NICHD im Internet: http://secc.rti.org/, neueste Ergebnisse zusammengefasst in der Zeitschrift „Child Development“ unter www.blackwell-synergy.com/links/toc/cdev/74/4

Der Bindungstheoretiker John Bowlby, auf den sich die Krippengegner gern beziehen, hat die gute Mutterbindung immer sehr betont. Wie viel Schuld hat er an der Mutterideologie?

John Bowlby hat in den Sechzigern erstmals die realen Beziehungen des Kindes in den Blick genommen, gegen die Psychoanalyse, die alles auf die innerpsychische Triebstruktur zurückführte. Das war sein großes Verdienst. Doch die Anthropologie, auf die er sich bezog, hatte damals gerade einen Stamm entdeckt, in dem die Mütter die Babys immer im Tuch bei sich trugen. Das hat Bowlby dann als die „natürliche“ Art der Kleinkindversorgung angesehen und sich deshalb gegen die „public nurseries“ ausgesprochen.

Also ist er schuld?

Er ist nicht schuld. Es ist aber das Wissen von vorgestern. Schuld ist, wer nicht zur Kenntnis nimmt, dass Kinder auch andere Bindungspersonen neben ihren Eltern haben können. Diese „wichtigen anderen“, wie die Bindungsforschung sie nennt, können eine bedeutende Rolle spielen – wie die ErzieherInnen etwa. Die Bindungsforschung hat sich einfach weiterentwickelt.

Die Krippengegner kritisieren, dass es den Krippenausbau im Moment nur gibt, um das weibliche Humankapital dem Markt zuzuführen.

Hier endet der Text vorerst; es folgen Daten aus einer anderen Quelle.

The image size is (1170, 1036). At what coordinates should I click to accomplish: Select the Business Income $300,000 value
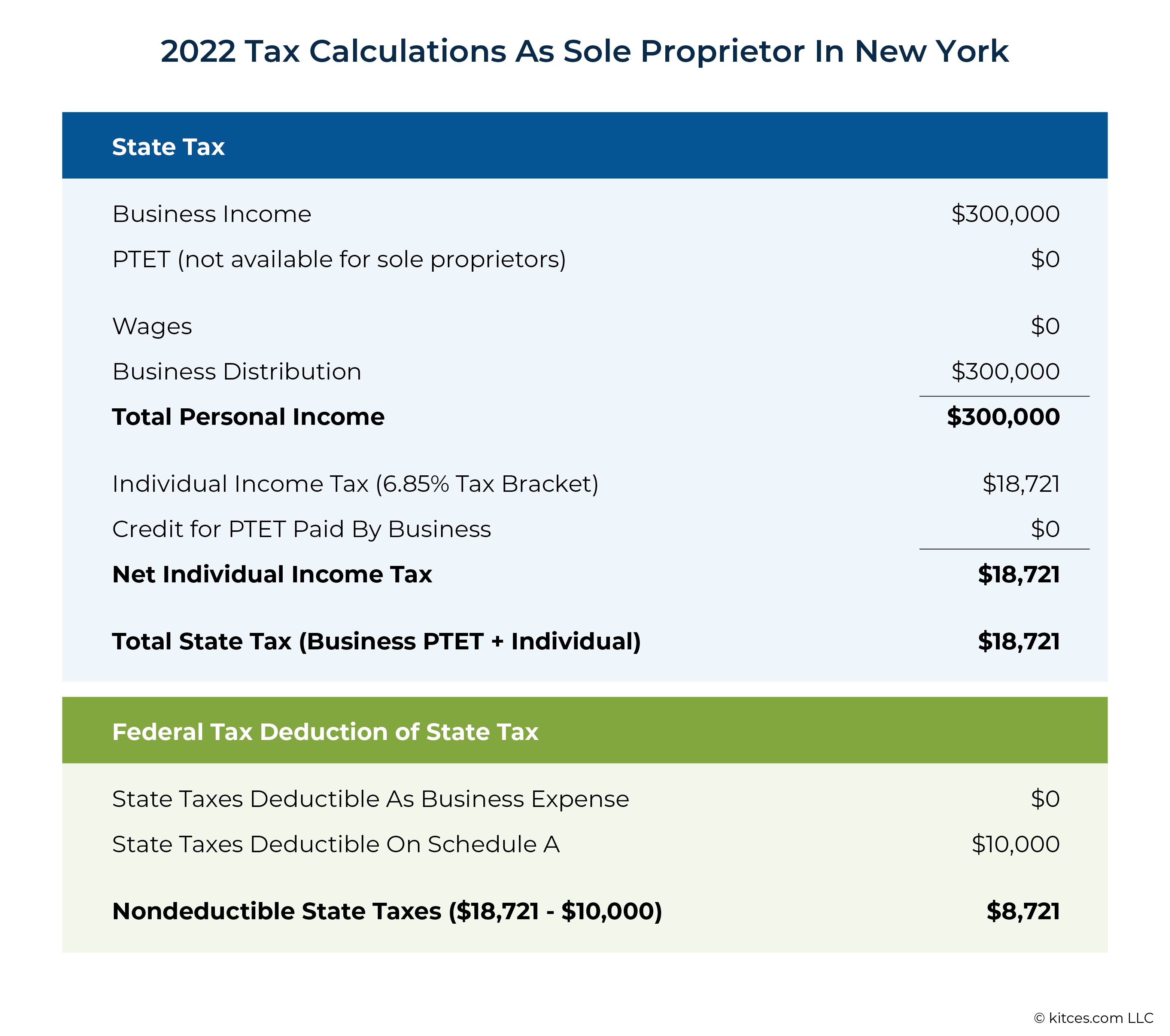[1005, 214]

Für mich steht die außerfamiliare Betreuung unter dem Stichwort „multiple caretaking“: Verschiedene Betreuer nehmen unterschiedliche Funktionen für das Kind ein, damit dieses sich gut entwickeln kann. Und das ist eine Betreuungsform, die wir überall und zu allen Zeiten finden, nicht nur im Kapitalismus.

Mütter, die ihre Kinder zu Hause betreuen, fühlen sich mit dem Krippenausbau in die Ecke gedrängt. Was raten Sie eigentlich Müttern?

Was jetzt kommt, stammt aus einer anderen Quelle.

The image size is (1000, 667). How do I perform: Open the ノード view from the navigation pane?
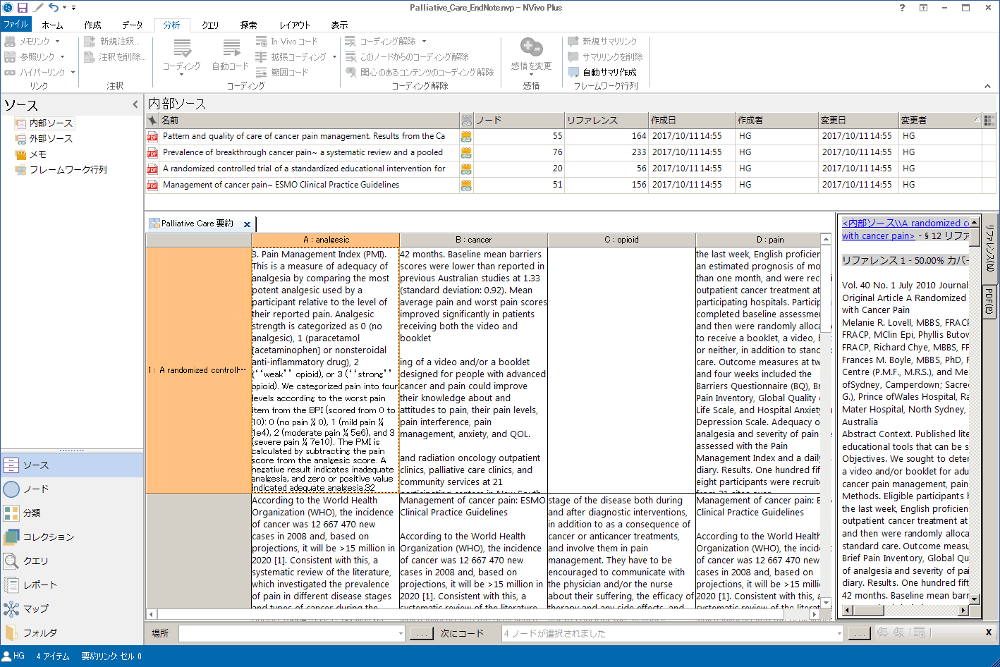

Eine Mutter, die zu Hause vielleicht auch noch mehrere Kinder aufziehen möchte, muss uns genauso wertvoll sein wie etwa eine Chemikerin, die den Spagat zwischen Mutterschaft und Beruf wagt. Das Gerede von Kindern als „Mutterfalle“ ist genauso schlecht wie das von der „Rabenmutter“. Man spielt doch Männer, die unterschiedliche Lebensentwürfe haben, auch nicht gegeneinander aus.

Die CSU will als Kompensation einen Betreuungsbonus für Daheim-Erziehende zahlen. Dient das der Vielfalt?

Mit Geld aus der Gießkanne kann man keine gute Erziehung gewährleisten. Es wäre besser, wenn man gezielte Angebote machen würde, um Defizite von Kindern auszugleichen. Gutscheine für bestimmte Betreuungs- oder Bildungsleistungen, wie Ministerin von der Leyen meint, wären besser.